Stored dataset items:
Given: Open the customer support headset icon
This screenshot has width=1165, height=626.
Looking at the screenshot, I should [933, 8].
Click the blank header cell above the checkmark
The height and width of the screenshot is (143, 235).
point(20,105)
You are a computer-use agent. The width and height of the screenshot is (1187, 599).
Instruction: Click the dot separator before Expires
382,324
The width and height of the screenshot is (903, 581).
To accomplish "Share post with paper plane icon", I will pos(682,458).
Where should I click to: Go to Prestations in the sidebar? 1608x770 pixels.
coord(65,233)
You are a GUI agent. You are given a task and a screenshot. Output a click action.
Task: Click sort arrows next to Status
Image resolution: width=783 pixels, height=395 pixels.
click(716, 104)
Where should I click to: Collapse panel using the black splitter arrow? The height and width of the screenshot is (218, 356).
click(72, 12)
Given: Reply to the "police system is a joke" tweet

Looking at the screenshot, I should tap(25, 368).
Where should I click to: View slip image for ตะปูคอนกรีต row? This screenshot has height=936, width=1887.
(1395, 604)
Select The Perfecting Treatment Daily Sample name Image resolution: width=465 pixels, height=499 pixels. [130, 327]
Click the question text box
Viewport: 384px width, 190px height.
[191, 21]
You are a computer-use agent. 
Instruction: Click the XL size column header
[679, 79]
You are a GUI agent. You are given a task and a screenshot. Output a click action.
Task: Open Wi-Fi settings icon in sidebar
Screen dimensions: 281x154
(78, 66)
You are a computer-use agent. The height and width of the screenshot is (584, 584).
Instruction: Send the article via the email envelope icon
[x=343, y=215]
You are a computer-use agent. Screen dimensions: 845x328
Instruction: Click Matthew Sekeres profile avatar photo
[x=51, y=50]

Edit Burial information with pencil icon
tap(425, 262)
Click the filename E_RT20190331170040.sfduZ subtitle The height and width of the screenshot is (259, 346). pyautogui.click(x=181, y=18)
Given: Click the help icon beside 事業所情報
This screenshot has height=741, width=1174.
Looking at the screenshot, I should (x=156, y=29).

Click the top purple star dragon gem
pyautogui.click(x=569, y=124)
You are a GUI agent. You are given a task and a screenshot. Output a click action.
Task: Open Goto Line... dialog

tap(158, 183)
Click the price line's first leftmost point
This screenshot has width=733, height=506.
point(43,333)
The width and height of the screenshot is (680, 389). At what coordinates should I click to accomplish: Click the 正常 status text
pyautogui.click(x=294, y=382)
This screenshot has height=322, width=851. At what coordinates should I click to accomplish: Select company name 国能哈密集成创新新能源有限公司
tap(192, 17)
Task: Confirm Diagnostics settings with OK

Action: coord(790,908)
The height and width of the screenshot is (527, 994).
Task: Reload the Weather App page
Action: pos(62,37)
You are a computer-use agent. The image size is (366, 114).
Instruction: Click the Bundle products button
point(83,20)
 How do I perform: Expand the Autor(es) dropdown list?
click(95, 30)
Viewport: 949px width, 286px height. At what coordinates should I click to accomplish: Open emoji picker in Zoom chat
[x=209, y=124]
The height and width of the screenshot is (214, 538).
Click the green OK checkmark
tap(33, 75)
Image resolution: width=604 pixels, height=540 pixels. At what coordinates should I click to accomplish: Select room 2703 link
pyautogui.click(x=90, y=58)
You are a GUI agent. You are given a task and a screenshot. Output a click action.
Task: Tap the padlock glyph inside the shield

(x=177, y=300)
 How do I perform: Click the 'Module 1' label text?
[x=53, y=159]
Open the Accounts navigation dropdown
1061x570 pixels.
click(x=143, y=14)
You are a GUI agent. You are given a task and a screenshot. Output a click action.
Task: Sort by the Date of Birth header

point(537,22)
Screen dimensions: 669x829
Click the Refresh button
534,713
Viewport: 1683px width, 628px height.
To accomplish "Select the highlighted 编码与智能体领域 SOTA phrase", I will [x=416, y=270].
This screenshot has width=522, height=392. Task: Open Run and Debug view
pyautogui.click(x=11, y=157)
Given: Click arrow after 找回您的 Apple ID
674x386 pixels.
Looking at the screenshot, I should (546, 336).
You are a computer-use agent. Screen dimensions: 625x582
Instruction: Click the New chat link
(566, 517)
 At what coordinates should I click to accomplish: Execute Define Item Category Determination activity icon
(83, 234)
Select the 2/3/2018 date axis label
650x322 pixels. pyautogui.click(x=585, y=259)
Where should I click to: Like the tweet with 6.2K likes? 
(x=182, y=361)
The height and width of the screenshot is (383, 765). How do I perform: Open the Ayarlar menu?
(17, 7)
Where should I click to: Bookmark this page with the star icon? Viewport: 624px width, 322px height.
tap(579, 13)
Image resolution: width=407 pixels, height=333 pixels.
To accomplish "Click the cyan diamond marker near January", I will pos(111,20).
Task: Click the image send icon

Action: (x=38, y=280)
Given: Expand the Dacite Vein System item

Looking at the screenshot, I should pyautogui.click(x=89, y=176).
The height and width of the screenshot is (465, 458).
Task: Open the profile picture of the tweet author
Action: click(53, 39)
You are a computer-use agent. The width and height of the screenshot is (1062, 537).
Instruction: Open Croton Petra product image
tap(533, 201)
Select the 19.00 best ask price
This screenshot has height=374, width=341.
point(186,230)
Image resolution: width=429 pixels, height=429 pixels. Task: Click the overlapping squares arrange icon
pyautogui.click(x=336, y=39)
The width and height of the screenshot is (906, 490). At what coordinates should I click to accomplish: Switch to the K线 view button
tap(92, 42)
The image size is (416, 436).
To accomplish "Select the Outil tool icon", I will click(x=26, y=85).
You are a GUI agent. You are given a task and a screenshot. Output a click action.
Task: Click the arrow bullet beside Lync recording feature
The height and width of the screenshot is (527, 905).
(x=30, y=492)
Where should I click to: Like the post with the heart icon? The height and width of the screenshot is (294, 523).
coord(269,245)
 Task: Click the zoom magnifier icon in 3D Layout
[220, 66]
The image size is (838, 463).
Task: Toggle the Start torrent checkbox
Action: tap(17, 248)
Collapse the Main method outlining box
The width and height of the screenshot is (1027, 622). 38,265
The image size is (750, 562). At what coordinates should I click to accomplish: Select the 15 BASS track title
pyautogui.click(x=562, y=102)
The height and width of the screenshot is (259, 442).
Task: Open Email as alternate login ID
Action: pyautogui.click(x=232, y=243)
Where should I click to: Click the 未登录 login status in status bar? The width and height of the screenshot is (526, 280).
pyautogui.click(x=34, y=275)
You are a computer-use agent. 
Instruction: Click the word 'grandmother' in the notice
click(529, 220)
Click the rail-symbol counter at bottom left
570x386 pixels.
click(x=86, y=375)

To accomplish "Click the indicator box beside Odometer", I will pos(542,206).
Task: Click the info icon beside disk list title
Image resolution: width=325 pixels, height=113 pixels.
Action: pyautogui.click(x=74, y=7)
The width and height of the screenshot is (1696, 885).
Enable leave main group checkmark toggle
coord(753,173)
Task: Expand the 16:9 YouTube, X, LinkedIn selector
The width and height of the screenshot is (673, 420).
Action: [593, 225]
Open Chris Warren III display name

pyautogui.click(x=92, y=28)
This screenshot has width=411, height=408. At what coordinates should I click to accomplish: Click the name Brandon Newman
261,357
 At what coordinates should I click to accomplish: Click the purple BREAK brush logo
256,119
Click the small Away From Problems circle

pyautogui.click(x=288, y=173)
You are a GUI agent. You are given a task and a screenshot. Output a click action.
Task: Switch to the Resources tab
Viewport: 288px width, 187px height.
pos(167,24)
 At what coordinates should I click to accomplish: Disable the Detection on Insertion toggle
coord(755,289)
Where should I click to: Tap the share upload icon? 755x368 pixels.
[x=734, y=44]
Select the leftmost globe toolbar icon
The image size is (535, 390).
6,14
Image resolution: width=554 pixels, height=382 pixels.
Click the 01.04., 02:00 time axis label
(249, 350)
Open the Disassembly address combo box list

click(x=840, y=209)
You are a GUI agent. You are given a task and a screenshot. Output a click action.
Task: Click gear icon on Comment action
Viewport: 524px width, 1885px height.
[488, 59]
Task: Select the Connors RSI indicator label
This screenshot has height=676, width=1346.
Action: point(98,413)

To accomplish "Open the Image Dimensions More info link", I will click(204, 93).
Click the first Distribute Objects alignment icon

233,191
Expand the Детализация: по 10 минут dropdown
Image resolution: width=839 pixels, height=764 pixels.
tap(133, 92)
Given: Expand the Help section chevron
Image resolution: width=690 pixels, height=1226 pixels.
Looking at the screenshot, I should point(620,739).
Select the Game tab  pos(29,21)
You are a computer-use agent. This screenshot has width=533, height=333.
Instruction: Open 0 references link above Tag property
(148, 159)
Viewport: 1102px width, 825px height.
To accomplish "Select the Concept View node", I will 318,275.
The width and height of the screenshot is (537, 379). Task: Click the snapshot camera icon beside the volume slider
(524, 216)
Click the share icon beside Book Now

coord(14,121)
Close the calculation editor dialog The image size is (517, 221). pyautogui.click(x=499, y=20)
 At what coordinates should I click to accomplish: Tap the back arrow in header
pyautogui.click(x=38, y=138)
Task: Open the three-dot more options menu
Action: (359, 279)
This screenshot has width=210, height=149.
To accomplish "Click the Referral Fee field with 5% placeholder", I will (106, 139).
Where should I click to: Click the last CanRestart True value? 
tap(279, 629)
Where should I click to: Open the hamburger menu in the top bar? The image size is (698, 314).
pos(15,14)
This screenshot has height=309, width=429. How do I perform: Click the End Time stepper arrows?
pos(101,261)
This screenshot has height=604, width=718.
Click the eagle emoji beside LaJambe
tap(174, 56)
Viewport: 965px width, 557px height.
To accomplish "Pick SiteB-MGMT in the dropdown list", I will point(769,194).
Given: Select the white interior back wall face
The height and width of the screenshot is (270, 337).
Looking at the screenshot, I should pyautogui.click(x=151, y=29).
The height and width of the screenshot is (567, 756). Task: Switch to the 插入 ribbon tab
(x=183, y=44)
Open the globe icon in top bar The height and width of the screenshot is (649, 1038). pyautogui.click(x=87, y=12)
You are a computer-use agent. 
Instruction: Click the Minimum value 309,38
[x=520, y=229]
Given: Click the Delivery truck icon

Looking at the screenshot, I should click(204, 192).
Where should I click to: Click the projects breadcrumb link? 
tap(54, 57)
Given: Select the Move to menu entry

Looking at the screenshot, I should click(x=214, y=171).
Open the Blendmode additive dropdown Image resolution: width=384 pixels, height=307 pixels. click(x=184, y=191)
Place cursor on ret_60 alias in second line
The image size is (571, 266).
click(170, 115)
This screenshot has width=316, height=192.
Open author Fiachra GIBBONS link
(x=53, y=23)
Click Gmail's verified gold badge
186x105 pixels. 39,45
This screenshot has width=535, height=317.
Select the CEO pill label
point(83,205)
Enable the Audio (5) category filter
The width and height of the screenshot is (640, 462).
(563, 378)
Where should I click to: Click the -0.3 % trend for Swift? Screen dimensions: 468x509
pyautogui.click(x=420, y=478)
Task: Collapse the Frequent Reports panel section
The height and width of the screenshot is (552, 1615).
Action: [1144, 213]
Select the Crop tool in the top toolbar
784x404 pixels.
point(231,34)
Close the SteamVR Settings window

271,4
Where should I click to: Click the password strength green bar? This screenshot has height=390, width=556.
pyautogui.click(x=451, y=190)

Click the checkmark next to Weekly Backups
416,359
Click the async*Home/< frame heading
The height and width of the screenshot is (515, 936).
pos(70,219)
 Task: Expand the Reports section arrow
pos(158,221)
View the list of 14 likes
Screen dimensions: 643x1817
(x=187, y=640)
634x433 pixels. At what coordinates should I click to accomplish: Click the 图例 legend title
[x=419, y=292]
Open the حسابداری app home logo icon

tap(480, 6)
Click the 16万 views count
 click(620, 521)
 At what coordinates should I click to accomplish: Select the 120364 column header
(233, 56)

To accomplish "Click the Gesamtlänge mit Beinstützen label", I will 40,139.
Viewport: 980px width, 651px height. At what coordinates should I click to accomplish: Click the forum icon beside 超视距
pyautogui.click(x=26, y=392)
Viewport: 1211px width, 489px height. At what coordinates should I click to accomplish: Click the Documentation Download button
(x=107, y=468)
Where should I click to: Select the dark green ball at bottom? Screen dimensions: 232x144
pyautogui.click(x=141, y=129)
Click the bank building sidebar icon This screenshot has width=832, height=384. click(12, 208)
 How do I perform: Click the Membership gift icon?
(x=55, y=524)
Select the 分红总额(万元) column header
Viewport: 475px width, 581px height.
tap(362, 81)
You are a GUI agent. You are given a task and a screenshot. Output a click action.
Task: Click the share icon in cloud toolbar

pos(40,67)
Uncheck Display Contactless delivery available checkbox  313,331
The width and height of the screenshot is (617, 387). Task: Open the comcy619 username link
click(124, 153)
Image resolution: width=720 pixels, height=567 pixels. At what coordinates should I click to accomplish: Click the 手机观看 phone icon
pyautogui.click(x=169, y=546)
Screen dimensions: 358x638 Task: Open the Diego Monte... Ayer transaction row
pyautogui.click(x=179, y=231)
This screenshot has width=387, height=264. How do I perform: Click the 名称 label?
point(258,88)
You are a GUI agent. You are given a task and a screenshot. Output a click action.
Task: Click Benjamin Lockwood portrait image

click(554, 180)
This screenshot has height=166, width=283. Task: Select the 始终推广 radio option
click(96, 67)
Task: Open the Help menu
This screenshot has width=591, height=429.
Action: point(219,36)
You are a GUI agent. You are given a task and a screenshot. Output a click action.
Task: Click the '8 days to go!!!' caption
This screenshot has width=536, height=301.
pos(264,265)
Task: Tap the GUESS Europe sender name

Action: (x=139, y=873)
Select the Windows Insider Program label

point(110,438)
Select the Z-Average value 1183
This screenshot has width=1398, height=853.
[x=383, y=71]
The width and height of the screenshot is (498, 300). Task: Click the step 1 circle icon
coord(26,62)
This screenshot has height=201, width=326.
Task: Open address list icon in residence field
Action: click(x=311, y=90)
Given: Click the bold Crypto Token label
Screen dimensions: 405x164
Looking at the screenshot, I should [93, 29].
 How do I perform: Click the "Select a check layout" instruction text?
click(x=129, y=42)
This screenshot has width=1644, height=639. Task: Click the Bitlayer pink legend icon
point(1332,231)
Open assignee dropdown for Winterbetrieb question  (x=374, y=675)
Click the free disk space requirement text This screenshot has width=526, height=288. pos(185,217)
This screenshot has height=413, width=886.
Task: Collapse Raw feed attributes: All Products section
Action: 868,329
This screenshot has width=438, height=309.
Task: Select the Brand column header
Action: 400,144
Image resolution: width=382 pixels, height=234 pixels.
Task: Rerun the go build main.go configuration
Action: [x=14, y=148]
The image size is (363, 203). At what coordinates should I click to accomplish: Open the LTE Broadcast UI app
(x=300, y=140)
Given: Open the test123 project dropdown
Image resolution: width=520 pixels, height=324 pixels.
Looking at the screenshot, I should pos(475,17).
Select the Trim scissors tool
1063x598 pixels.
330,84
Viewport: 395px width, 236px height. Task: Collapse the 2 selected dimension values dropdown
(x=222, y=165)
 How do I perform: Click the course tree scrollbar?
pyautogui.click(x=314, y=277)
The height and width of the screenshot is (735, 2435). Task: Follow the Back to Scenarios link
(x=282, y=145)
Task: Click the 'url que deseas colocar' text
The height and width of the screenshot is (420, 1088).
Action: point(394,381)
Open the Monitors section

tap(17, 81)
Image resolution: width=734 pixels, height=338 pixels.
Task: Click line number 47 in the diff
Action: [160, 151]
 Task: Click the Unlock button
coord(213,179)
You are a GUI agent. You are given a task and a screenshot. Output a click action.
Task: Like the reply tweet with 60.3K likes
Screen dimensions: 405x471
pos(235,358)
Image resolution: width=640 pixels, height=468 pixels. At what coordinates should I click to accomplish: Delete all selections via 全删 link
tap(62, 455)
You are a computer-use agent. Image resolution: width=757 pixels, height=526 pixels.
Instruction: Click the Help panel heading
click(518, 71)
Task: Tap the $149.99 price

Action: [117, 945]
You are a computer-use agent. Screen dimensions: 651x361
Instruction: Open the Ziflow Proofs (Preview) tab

- **YOUR GOAL**
Exactly as written, copy the lines from the one containing "The height and width of the screenshot is (735, 2435)." to the end of the entries, both ends included.

- **REPLY**
The height and width of the screenshot is (735, 2435). Task: Follow the Back to Scenarios link
(x=282, y=145)
Task: Click the 'url que deseas colocar' text
The height and width of the screenshot is (420, 1088).
Action: point(394,381)
Open the Monitors section

tap(17, 81)
Image resolution: width=734 pixels, height=338 pixels.
Task: Click line number 47 in the diff
Action: [160, 151]
 Task: Click the Unlock button
coord(213,179)
You are a GUI agent. You are given a task and a screenshot. Output a click action.
Task: Like the reply tweet with 60.3K likes
Screen dimensions: 405x471
pos(235,358)
Image resolution: width=640 pixels, height=468 pixels. At what coordinates should I click to accomplish: Delete all selections via 全删 link
tap(62, 455)
You are a computer-use agent. Image resolution: width=757 pixels, height=526 pixels.
Instruction: Click the Help panel heading
click(518, 71)
Task: Tap the $149.99 price

Action: [117, 945]
You are a computer-use agent. Screen dimensions: 651x361
Instruction: Open the Ziflow Proofs (Preview) tab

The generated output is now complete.